START Data to examine
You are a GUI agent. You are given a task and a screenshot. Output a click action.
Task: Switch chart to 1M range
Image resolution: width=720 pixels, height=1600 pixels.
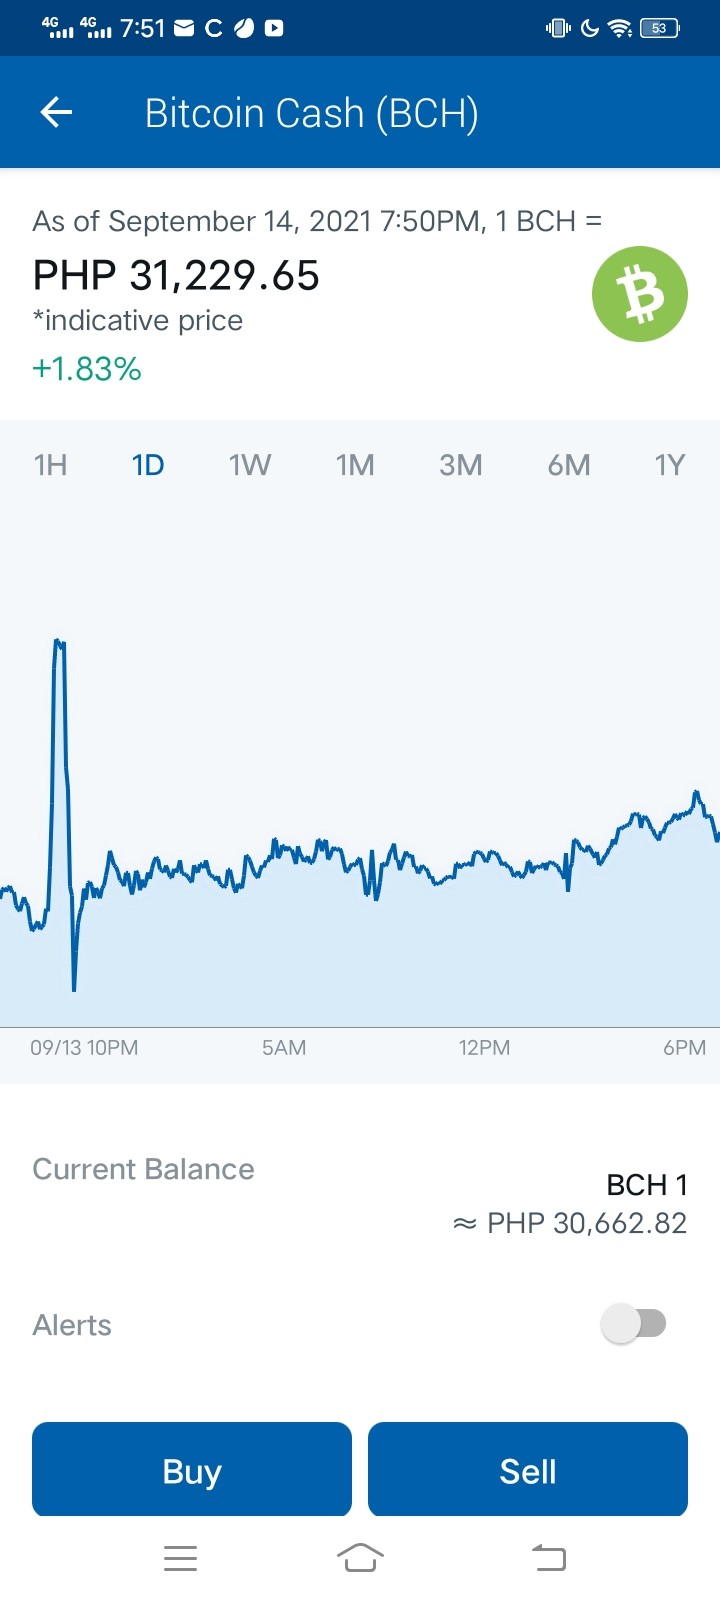(x=355, y=465)
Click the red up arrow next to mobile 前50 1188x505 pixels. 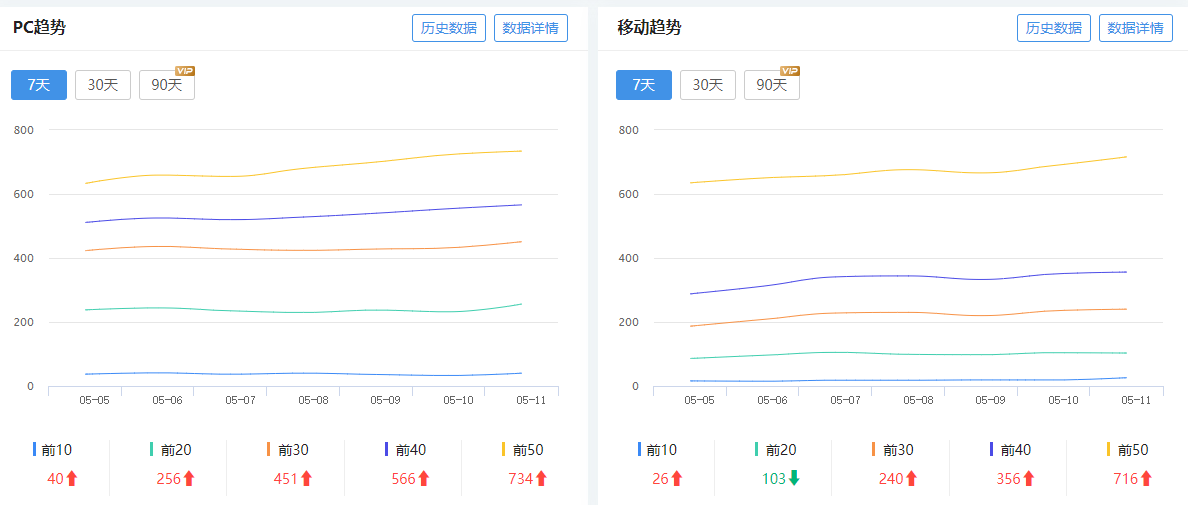pyautogui.click(x=1146, y=479)
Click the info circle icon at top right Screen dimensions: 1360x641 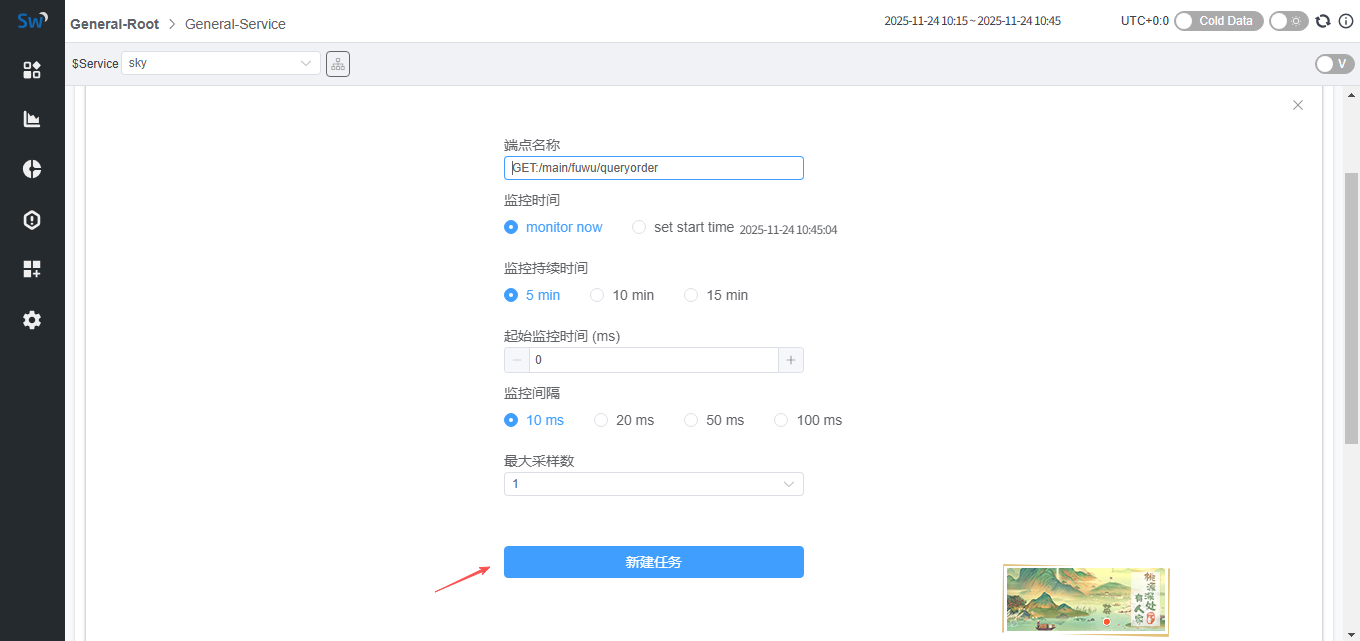(x=1345, y=21)

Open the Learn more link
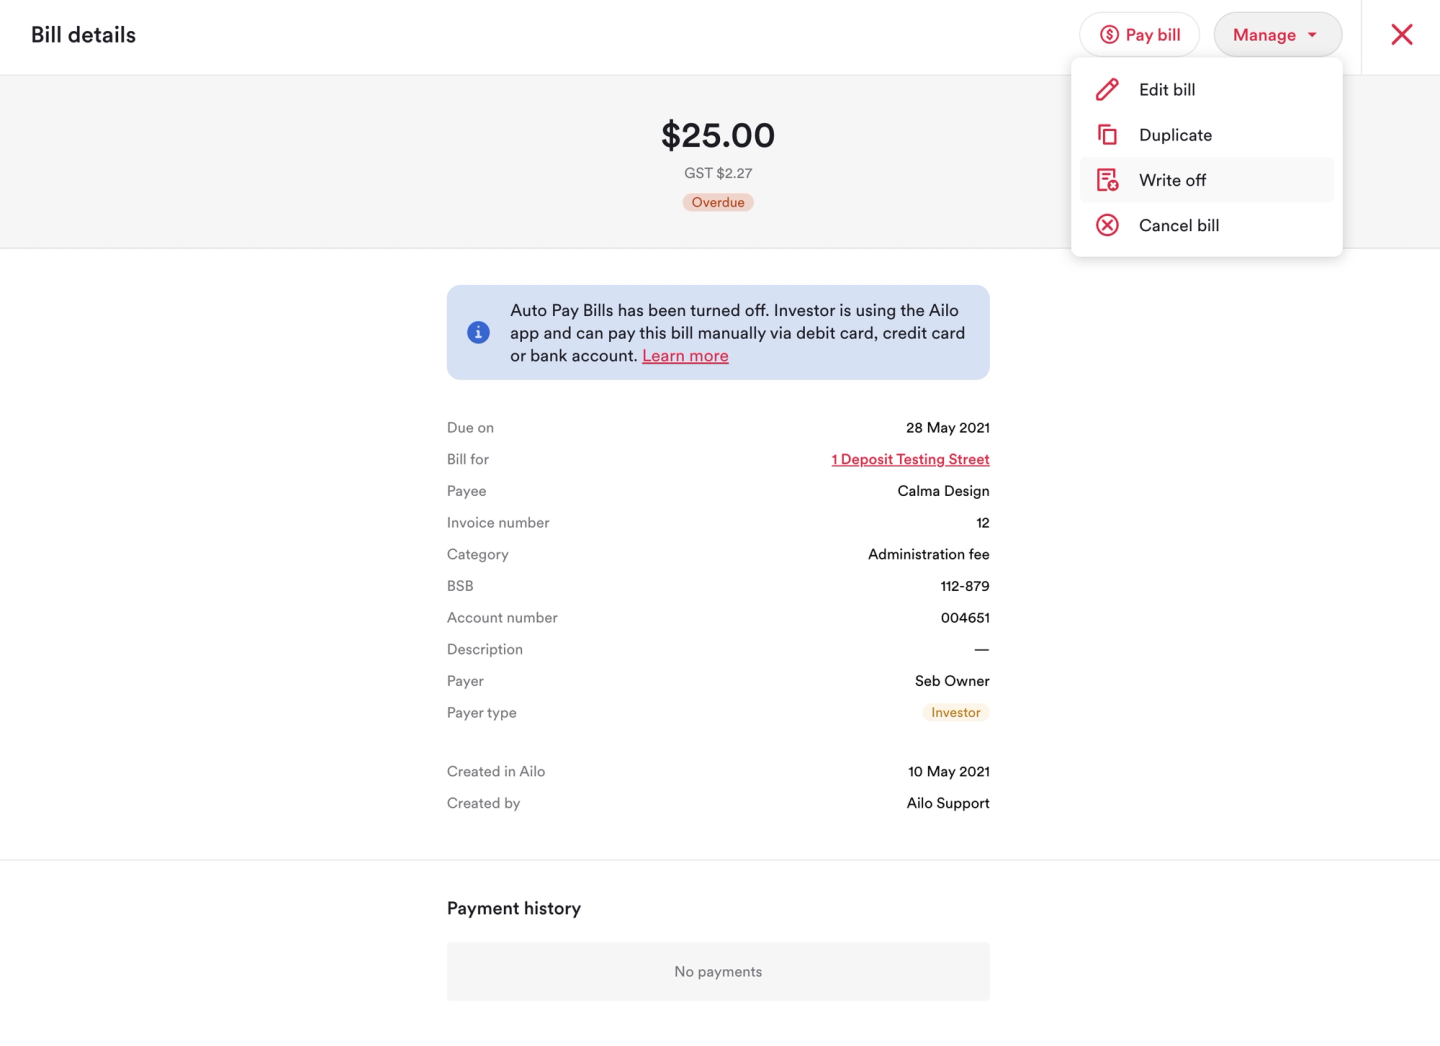pos(685,356)
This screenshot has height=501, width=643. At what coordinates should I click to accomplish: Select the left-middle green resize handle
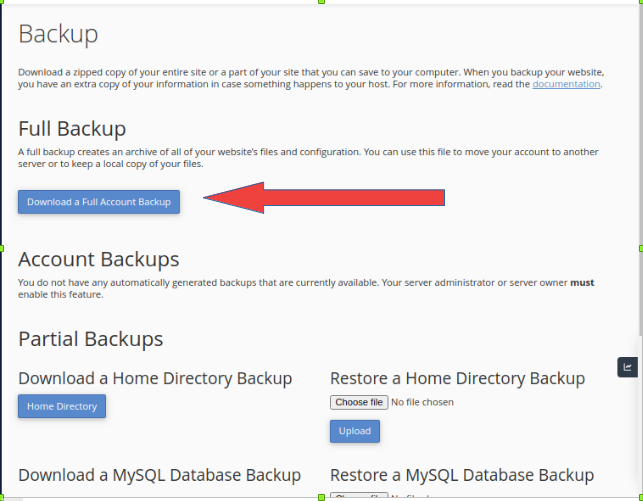(x=2, y=248)
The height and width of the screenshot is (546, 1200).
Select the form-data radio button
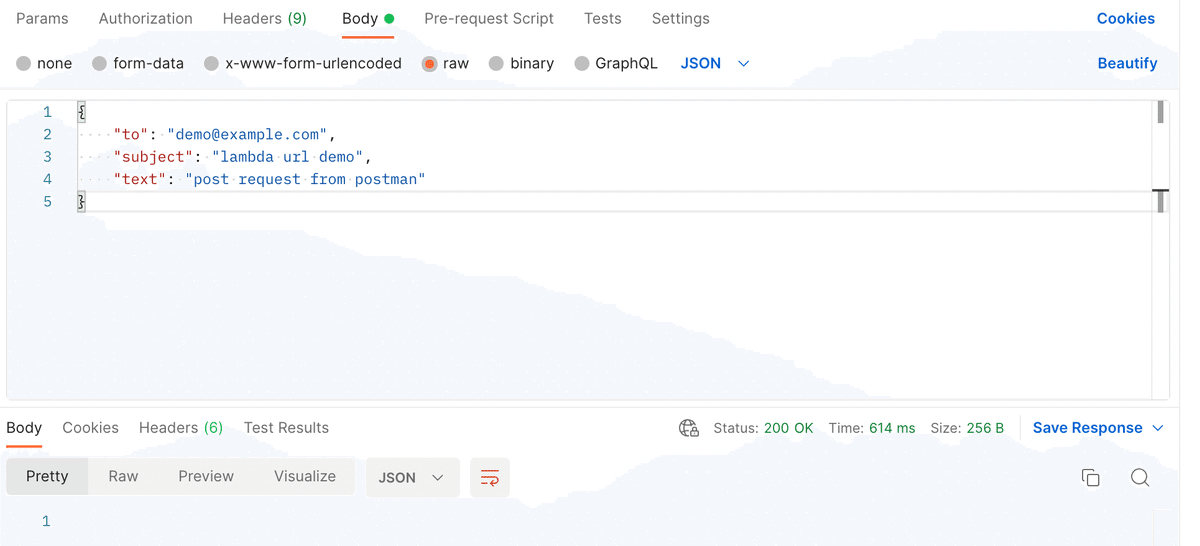(100, 63)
END Data to examine
Directions for this task:
The line containing "This screenshot has" marks the start: set down exactly that line and every line after it through the last line of the data, without any pictures.

Answer:
This screenshot has height=501, width=643. At what coordinates should I click to accomplish: Select the left-middle green resize handle
(x=2, y=248)
The height and width of the screenshot is (546, 1200).
Select the form-data radio button
(100, 63)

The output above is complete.